#### SOURCE DOCUMENT:
—————

Saturday, April 01, 2006

Reading + Math - foreign language - art - history = No Child Left Behind = A better America


The other day I read an article in the Communist newspaper The New York Times, entitled "Schools Cut Back Subjects to Push Reading and Math." Thanks to the President's "No Child Left Behind Act," and its emphasis on testing and accountability in certain subjects, several schools are reducing or eliminating the amount of class time spent on subjects besides reading and math. Since this child friendly bill punishes schools if their students "fall behind" in math and reading, what's the point of teaching superfluous and irrelevant subjects like science, history, foreign languages, or art? But what do those frilly courses have to do with education? As long as America's children now how to read and how to multiply, they're set, and America is set.

+ If you know your history, you'll know the old truism: "Those who cannot learn from mathematics and reading are doomed to repeat them." So true.

—————

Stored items
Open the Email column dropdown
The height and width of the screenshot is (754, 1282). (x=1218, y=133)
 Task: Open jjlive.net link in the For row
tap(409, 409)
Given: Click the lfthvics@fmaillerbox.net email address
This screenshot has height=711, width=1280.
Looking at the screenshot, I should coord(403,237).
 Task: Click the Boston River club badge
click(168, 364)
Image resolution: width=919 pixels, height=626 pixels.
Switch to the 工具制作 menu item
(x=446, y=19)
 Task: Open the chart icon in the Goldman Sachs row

—————

#### REQUIRED ACTION A:
In the post about No Child Left Behind, what is the title of the New York Times article mentioned?
#### REQUIRED ACTION B:
Continue the post about No Child Left Behind, starting after its last sentence.

#### TASK ANSWER A:
"Schools Cut Back Subjects to Push Reading and Math."

#### TASK ANSWER B:
+ Even singer Sam Cooke was for No Child Left behind. In his pro-No Child Left Behind manifesto entitled "Wonderful World" Cooke said: Don't know much about history/ don't know much biology/ don't know about a science book/ not know much about the French I took/ But I do know that I love you/ And I know that if you loved me too/ What a onderful world this would be. He didn't need to know science, foreign languages, or history to know he was in love, and to know what a wonderful world this could be. But if he hadn't known how to read or add, you can bet he could never have even written that song, or figured out how much his record cost. If Sam were here today, he'd be advocating No Child Left Behind, and he'd be singing against wasting class time on art, history, science, and perhaps, worst of all, music.


Some students complain about learning nothing but math and reading and claim it's counterproductive. One bratty cry baby eighth greater said:
"I hate having two math classes in a row. Two hours of math is too much. I can't concentrate that long."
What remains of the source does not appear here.